Unpacking “Flack” – PR Fact or Fiction?
Author: Tricia Heinrich
July 07, 2021
Being a virtual agency, Bospar doesn’t exactly have a water cooler – but if we did, much of the current buzz in the break room would be about the show “Flack,” currently airing on Amazon Prime. Instead, Bospar employees rely on Zoom and cans of LaCroix, but we’re all still talking about this TV show that purports to illustrate what it is like to work in PR.
At least in celebrity PR.
By way of background, “Flack” is the story of Robyn, an American PR person living and working in London, played by Anna Paquin. Her tragic backstory, along with massive amounts of booze, cocaine and self-loathing, propel her through a life of working as a fixer for a rainbow coalition of truly repellent celebrity clients. More than PR, Robyn’s firm – complete with a boss who makes Cruella de Vil look like a schoolmarm, an uber-bitchy peer, and a credulous stooge of an assistant – specializes in old-school press agentry and odious damage control.

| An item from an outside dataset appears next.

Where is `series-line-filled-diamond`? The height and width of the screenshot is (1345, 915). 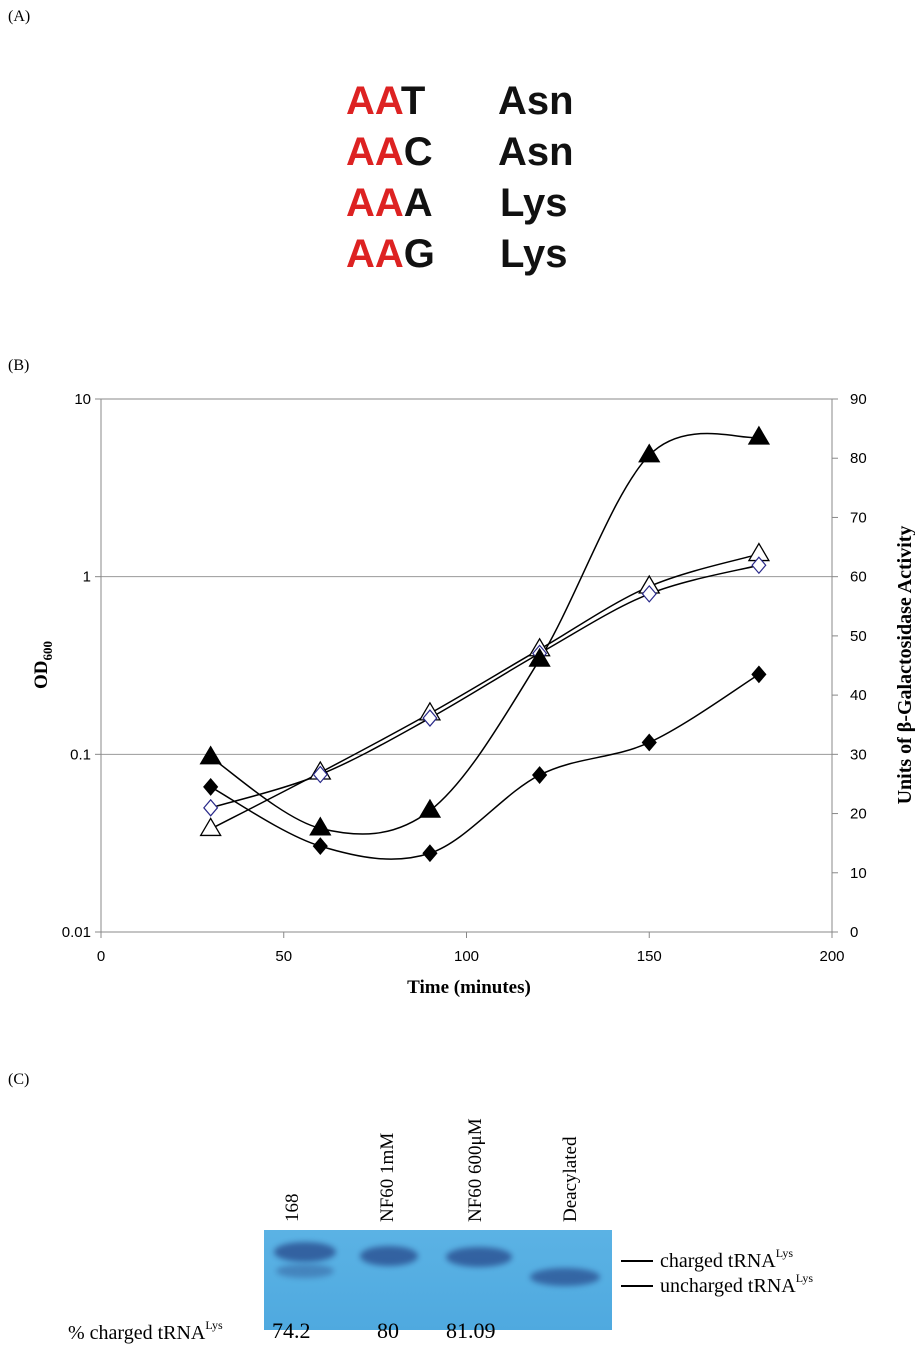 series-line-filled-diamond is located at coordinates (485, 766).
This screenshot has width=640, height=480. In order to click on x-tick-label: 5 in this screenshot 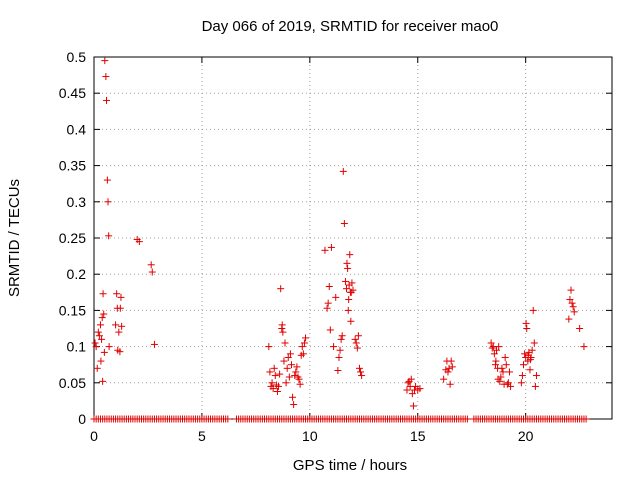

Robyn and her ethically challenged colleagues spend their days getting celebrities out of jam after jam and doing whatever it takes to save or repair reputations while simultaneously feeding the tabloids and social media ecosystem. This includes controlling media access to their clients and peddling false narratives or outright lies whenever it suits, while being generally catty and prancing about in outrageously high heels, because that is apparently what PR people do. Backroom dealings all around add an element of skullduggery, and ethical accommodations are made whenever it suits the purposes of clients and the agency.
For example, Robyn and her team orchestrate the creation and targeted leaking of a sex tape as a career-enhancing move for a teen pop star. In a unique plot twist, the young performer’s mother serves as her daughter’s stand-in during the sex scene, and everybody is okay with that. The show trots out a number of similar crises, ranging from transphobic comedians to kinky footballers.
“Flack” does a great job of creating spectacle. And let’s be honest – everyone does love a train wreck, and the sizzle and spectacle make watching a few episodes a fun diversion. But the show’s connection to most of PR is tenuous at best, because it is really just a soap opera, no more about PR than “Downton Abbey” is about housekeeping.
Other than the fact that the characters do appear to understand how to use computers and mobile phones, there aren’t many similarities between the world of “Flack” and the real practice of public relations. Our daily work lives are much more mundane, thankfully! We strategize, plan and implement truthful campaigns. We work with the media in an ethical manner, and we’re not asked to clean up anyone’s dirty laundry. We’re about business results, not hackery and scandal.
As an escapist adventure, “Flack” is hard to beat, and it has a particular, extra appeal for PR pros because we sort of share the same job description. However, just as Samantha from “Sex and the City” was a cosmopolitan-drinking caricature trotting around New York, the Londoners of “Flack” inhabit a place that could best be described as “fun to visit, but I wouldn’t want to live there!”